## Work item
Nothing but the lines below between the line holding "Click the Netflix N Series logo" and the line holding "Task: Select the Security Settings heading", inclusive, should appear in the answer, each set down exactly.
◇ ◇ ◇ ◇ ◇ ◇ ◇
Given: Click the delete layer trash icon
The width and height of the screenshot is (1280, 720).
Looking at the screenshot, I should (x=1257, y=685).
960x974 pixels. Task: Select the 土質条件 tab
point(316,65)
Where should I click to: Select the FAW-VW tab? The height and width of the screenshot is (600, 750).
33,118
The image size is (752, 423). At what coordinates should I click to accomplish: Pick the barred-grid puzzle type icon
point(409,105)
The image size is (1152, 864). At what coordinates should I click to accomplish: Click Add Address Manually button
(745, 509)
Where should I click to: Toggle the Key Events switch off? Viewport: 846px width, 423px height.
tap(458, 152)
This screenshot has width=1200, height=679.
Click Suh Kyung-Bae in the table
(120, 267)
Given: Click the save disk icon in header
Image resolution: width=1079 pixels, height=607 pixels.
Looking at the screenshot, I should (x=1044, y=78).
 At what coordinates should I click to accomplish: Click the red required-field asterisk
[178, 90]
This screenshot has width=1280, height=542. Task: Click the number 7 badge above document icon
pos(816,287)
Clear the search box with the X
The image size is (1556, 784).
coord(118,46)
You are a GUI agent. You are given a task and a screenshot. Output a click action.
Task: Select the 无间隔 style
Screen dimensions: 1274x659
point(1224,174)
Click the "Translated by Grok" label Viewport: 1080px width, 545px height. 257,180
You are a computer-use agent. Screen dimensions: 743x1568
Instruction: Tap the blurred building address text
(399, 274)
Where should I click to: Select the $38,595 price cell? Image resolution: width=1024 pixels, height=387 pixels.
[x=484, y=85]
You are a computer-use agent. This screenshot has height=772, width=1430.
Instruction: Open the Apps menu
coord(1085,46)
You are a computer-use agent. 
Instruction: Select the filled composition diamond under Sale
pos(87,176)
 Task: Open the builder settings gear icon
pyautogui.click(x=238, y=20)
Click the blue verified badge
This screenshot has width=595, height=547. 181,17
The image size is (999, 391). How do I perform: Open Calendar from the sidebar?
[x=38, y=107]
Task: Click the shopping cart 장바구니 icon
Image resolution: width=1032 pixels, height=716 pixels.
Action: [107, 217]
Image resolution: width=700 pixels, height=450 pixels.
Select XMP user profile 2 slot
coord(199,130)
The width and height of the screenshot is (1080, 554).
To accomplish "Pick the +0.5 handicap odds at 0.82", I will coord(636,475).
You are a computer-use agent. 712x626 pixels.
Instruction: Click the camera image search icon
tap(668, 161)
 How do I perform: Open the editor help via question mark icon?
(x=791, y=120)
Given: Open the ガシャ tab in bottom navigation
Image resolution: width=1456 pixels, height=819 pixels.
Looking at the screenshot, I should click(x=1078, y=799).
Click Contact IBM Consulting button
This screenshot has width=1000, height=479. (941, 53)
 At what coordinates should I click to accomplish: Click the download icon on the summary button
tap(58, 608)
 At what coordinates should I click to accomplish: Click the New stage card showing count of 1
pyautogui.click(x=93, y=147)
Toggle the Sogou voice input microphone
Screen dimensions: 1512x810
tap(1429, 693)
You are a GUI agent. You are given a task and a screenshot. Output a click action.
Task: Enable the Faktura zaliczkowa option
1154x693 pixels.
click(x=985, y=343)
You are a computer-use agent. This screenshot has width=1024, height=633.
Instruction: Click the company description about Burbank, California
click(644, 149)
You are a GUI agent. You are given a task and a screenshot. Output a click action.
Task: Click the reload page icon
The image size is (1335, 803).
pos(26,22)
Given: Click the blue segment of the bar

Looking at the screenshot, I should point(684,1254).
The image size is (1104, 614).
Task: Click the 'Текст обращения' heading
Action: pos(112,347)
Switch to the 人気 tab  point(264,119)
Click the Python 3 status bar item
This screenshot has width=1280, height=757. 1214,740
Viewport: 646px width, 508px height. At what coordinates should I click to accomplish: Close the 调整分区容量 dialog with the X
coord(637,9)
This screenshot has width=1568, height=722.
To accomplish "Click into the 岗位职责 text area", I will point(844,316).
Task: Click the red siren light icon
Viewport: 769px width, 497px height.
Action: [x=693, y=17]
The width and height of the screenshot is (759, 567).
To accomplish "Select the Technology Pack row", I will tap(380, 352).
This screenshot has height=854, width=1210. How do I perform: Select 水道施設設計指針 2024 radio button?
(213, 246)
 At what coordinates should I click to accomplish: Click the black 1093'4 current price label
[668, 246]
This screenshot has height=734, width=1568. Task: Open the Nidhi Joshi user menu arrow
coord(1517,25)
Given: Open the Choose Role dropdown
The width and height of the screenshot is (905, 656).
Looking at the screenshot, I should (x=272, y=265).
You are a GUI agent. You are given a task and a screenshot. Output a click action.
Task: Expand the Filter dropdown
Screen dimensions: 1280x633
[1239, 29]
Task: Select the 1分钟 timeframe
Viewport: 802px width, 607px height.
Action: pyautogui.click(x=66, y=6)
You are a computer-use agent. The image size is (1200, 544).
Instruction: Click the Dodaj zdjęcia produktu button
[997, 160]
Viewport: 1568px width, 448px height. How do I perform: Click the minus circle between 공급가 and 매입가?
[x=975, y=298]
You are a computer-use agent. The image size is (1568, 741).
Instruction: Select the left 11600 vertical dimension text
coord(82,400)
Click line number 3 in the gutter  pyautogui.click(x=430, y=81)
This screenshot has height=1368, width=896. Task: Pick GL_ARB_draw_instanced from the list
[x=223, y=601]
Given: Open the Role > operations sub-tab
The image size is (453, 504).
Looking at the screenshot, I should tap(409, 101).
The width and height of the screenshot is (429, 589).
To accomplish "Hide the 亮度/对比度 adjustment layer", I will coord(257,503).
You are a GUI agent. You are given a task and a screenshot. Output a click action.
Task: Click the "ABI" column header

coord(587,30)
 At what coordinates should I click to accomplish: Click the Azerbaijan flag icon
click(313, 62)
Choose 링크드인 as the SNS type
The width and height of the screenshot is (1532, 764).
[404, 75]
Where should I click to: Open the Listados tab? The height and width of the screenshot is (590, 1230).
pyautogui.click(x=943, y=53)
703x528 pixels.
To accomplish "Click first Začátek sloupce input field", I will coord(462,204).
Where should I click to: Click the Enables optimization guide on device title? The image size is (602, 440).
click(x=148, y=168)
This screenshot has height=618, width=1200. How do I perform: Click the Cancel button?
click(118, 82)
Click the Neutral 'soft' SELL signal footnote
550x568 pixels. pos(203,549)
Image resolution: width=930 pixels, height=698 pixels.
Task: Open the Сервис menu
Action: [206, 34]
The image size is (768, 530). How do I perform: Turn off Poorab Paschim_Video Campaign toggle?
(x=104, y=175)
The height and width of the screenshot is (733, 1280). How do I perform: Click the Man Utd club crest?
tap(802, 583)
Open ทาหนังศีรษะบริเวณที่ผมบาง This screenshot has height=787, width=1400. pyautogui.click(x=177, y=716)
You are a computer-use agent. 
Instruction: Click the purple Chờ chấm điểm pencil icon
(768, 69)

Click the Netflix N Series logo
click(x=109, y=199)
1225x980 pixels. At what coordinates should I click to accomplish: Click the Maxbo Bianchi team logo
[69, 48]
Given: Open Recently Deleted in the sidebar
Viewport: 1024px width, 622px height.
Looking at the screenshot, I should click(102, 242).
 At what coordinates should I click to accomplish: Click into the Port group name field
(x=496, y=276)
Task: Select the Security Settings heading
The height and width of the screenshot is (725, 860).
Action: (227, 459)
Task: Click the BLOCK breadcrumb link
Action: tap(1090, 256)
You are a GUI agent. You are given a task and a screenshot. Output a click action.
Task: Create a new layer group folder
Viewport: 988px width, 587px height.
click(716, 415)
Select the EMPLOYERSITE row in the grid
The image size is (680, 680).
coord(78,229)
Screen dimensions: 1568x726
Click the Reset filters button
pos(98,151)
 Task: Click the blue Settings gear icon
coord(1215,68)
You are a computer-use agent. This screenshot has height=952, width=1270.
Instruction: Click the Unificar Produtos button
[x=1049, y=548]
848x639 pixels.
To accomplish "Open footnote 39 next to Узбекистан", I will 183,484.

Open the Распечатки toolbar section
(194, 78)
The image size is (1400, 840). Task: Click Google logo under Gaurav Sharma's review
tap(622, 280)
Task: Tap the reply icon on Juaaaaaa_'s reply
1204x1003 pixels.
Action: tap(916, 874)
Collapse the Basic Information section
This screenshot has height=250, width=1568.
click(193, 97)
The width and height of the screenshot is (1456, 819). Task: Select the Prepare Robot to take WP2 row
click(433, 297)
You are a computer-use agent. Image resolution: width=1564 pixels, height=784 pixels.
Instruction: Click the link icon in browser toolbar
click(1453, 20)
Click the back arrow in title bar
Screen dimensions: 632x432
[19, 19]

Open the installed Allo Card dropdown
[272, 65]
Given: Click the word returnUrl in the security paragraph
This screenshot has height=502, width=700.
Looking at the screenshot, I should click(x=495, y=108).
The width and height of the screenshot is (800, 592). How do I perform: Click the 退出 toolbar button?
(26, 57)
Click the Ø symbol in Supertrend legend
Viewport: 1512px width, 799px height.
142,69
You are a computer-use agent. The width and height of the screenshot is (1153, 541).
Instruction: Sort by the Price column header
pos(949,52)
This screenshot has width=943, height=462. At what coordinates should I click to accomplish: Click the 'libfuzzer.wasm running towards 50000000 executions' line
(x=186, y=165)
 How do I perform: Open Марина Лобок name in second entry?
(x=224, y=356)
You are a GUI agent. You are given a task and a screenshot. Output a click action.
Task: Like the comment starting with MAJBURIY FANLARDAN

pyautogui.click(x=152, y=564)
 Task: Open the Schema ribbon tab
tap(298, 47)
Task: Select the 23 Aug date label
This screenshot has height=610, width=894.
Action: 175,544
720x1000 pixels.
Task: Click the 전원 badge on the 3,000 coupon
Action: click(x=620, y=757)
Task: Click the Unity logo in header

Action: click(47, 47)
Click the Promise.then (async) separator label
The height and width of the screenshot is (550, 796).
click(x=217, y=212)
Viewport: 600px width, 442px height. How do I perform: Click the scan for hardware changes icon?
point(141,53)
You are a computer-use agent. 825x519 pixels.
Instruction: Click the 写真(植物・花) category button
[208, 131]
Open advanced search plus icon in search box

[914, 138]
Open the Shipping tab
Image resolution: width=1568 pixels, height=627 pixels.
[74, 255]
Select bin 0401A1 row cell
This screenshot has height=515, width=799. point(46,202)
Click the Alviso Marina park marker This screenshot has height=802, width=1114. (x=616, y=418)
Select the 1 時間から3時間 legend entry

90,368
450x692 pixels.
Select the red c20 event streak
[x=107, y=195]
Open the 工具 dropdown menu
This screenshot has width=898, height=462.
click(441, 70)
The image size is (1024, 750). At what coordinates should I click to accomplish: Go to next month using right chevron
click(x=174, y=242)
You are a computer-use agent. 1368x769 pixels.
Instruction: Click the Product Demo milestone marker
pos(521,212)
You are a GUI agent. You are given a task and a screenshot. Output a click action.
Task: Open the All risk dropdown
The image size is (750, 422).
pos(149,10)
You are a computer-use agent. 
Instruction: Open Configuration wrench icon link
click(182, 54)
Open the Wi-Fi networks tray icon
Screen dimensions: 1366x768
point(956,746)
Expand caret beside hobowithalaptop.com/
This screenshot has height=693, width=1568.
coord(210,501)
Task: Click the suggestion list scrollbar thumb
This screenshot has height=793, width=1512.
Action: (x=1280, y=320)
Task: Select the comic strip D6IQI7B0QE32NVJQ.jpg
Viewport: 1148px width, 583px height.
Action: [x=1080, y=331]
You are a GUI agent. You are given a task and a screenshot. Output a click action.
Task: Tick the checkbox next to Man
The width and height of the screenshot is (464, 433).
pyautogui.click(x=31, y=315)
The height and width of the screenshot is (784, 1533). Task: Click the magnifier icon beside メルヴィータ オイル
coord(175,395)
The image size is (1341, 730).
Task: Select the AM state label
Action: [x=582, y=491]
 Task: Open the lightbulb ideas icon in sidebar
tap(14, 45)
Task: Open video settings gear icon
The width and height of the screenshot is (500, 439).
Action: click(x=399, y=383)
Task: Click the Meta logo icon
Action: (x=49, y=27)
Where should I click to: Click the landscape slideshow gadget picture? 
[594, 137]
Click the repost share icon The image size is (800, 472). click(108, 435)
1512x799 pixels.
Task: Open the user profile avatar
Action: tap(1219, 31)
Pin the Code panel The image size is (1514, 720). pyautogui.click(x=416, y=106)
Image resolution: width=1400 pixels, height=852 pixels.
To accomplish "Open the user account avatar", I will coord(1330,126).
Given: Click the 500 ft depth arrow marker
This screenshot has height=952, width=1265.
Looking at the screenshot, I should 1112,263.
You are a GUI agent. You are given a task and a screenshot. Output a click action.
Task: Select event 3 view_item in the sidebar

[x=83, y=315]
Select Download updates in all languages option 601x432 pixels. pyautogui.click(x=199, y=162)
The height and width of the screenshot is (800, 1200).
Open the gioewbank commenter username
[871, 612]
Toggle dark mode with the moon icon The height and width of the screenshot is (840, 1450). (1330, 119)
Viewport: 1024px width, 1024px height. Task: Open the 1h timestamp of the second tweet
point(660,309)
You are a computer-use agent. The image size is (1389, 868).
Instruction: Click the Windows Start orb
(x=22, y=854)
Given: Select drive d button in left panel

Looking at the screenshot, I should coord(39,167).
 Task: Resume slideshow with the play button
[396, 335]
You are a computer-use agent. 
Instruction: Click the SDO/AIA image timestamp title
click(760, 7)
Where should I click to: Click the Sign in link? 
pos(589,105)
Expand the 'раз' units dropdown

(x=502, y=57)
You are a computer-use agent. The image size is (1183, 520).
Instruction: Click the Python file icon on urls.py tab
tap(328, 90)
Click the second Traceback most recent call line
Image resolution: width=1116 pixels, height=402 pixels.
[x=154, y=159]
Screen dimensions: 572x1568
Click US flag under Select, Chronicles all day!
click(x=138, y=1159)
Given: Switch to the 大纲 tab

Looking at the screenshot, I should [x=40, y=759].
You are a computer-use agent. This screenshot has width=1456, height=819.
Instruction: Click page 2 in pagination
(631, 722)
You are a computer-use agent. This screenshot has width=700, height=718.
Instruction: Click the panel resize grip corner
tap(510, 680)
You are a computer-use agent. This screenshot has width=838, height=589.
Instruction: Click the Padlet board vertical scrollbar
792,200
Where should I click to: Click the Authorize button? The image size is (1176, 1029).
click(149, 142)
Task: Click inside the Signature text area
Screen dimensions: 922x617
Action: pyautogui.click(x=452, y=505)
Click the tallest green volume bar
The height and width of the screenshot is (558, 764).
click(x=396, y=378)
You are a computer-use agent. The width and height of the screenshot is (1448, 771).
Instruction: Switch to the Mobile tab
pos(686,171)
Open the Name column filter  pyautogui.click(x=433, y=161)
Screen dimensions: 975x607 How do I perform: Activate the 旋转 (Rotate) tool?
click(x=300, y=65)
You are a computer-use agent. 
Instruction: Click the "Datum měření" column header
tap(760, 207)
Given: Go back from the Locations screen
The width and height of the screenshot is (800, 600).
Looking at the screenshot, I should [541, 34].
◇ ◇ ◇ ◇ ◇ ◇ ◇
## Result
Click the Netflix N Series logo
click(x=109, y=199)
1225x980 pixels. At what coordinates should I click to accomplish: Click the Maxbo Bianchi team logo
[69, 48]
Given: Open Recently Deleted in the sidebar
Viewport: 1024px width, 622px height.
Looking at the screenshot, I should click(102, 242).
 At what coordinates should I click to accomplish: Click into the Port group name field
(x=496, y=276)
Task: Select the Security Settings heading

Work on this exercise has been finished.